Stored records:
☆ ☆ ☆

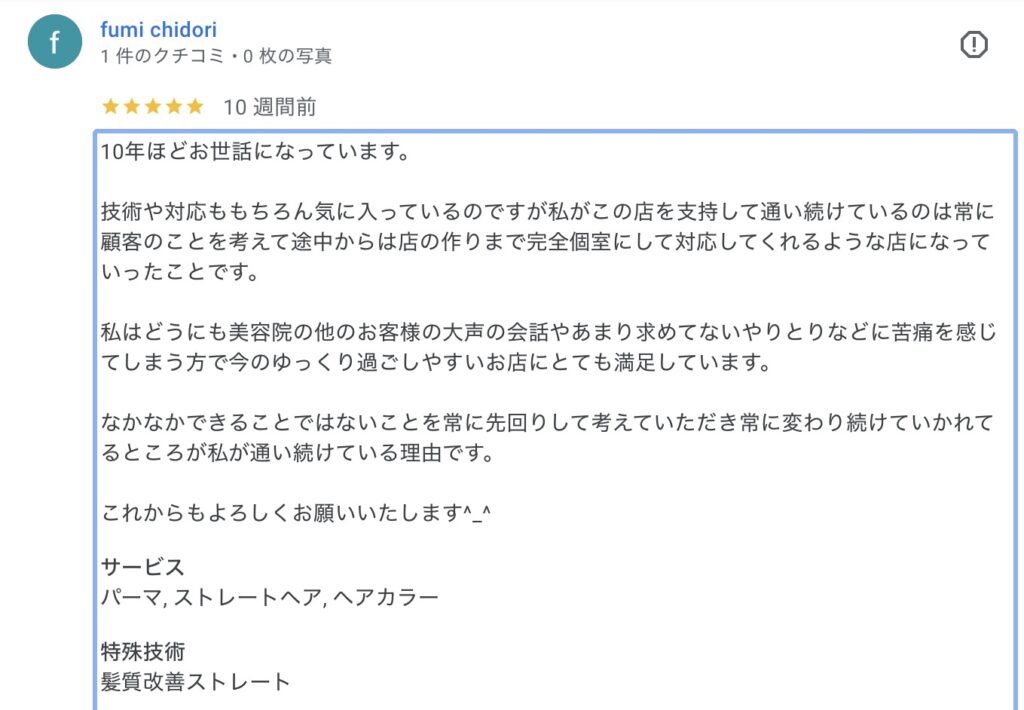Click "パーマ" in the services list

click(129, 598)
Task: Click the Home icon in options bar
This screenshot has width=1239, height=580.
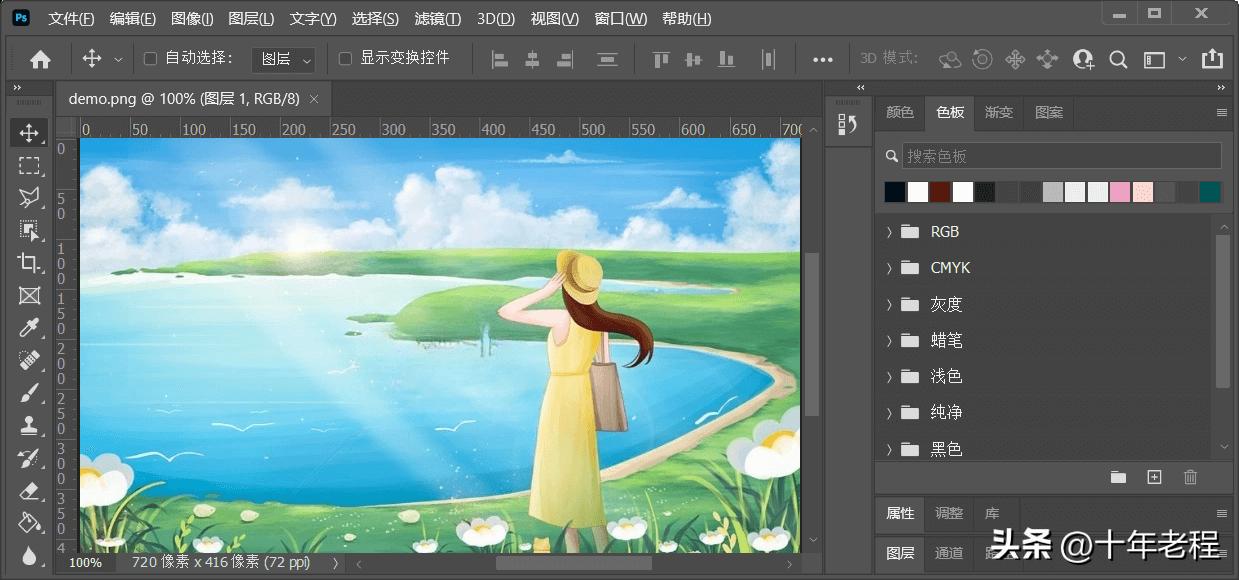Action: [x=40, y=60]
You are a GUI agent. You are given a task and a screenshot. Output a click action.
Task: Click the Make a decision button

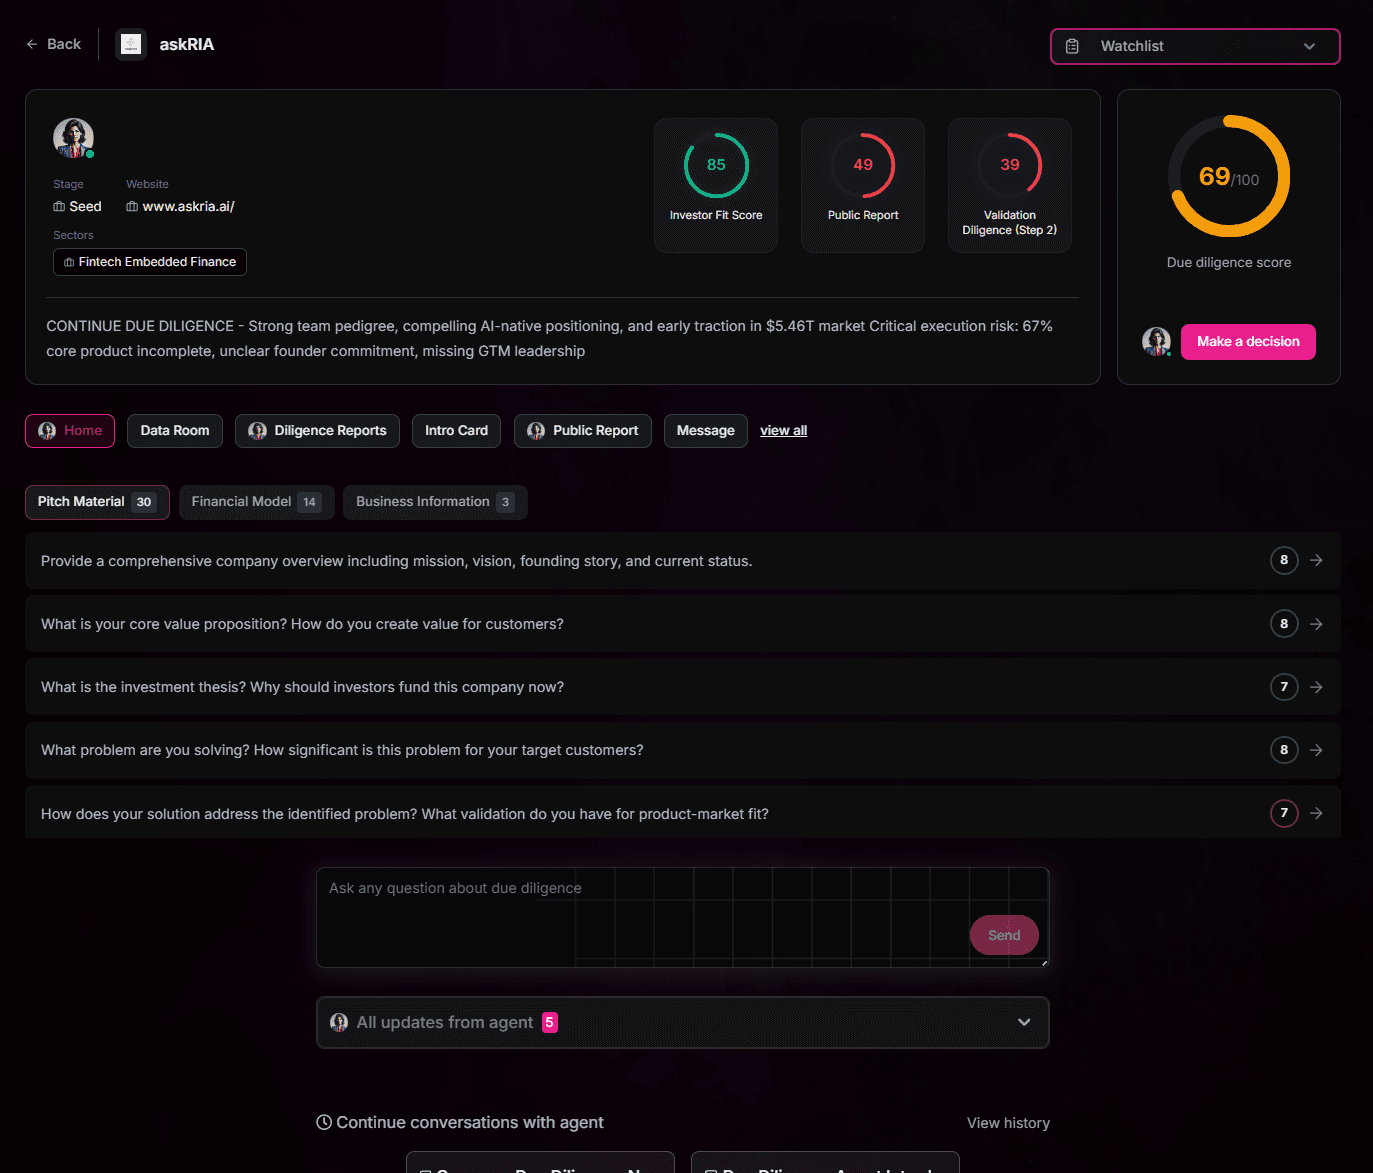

☆ ☆ ☆

PROBLEM TO WORK ON =>
Omit the pictures and please write out exactly the lines between the one containing "This screenshot has width=1239, height=580." and the last line of the entries, both included.

OUTPUT =>
This screenshot has width=1239, height=580.
Action: [x=40, y=60]
You are a GUI agent. You are given a task and a screenshot. Output a click action.
Task: Click the Make a decision button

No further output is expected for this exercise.